• _Text excerpt_
MuleSoft-AI-Chain-Project / mac-vectors

MuleChain Vectors Connector
https://mulechain.ai/docs/mulechain-vectors/connector-overview
MIT License
1 stars 3 forks source link

[Suggestion] Adding different options for uploading files to a Vector Database #12

Open v-j-jpg opened 1 week ago

v-j-jpg commented 1 week ago

Hi everyone,

I've set up the MAC vectors connector and deployed it to Cloud Hub 2.0. While uploading the files, I noticed that the connector can only read files from a local file path. To do it, I needed to write my files to the /tmp folder in Cloud Hub and delete them after the upload. Example of the flow below:

image

It would be nice if the connector could offer to directly upload files from for example Azure/AWS bucket/Google Drive. Since writing in the 'tmp 'folder has its limitations, and since you don't know how much free space there actually is and your files can sometimes be larger, you risk crashing the pod when it runs out of disk space

If the files are already in an S3 bucket the flow would look like this

image

which uses a lot of resources instead of loading the files directly

amirkhan-ak-sf commented 6 days ago

@v-j-jpg, @alick888 has implemented the S3 bucket file drop for MAC Vectors on the "add/S3" branch.

Would you mind testing it?

• _Dataset rows_
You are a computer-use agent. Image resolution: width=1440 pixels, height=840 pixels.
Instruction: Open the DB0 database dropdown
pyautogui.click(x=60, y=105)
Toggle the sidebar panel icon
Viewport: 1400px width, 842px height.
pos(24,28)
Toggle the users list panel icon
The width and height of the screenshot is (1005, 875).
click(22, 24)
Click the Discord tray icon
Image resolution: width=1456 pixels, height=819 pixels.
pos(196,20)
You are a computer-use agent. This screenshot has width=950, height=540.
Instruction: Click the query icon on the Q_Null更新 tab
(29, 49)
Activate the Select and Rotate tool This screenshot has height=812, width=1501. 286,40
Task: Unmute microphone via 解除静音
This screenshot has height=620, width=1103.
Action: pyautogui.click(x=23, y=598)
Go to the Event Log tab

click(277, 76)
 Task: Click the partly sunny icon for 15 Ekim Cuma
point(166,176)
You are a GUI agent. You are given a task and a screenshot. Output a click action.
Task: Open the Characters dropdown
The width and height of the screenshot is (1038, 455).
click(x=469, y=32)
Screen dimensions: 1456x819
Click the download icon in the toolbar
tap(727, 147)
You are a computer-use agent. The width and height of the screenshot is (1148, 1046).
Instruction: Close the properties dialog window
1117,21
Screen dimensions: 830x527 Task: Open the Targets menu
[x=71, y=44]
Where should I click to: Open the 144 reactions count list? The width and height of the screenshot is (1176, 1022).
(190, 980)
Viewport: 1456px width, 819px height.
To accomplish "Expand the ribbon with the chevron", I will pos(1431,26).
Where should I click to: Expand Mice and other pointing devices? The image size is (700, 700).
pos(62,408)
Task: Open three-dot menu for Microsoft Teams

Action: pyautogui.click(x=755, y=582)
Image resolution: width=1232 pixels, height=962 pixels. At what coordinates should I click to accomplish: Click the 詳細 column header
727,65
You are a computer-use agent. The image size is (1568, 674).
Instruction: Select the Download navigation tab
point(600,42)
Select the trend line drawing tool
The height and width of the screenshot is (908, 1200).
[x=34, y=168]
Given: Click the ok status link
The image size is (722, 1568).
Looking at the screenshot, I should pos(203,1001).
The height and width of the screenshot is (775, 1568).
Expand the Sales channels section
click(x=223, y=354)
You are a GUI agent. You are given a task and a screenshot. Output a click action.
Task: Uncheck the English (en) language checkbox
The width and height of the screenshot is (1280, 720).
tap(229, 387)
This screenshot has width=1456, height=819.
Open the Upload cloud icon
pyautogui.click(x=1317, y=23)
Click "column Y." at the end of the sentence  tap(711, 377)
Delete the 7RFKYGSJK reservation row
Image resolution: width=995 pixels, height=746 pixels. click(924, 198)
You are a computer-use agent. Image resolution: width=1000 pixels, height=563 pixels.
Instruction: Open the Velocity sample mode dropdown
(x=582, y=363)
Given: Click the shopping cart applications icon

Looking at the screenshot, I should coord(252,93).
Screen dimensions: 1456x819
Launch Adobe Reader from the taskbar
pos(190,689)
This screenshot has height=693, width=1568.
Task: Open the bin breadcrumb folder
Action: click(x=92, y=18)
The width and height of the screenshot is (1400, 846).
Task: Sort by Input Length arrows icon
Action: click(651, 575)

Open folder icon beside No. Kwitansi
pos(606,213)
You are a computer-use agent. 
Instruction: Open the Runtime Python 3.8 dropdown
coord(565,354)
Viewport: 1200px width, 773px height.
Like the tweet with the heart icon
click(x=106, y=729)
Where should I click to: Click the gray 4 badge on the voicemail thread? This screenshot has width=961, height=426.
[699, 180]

• _Written request_
Can you echo the passage of the file-upload thread above between "If the files" and "mind testing it?", inclusive, word for word?

• _Result of this exercise_
If the files are already in an S3 bucket the flow would look like this

image

which uses a lot of resources instead of loading the files directly

amirkhan-ak-sf commented 6 days ago

@v-j-jpg, @alick888 has implemented the S3 bucket file drop for MAC Vectors on the "add/S3" branch.

Would you mind testing it?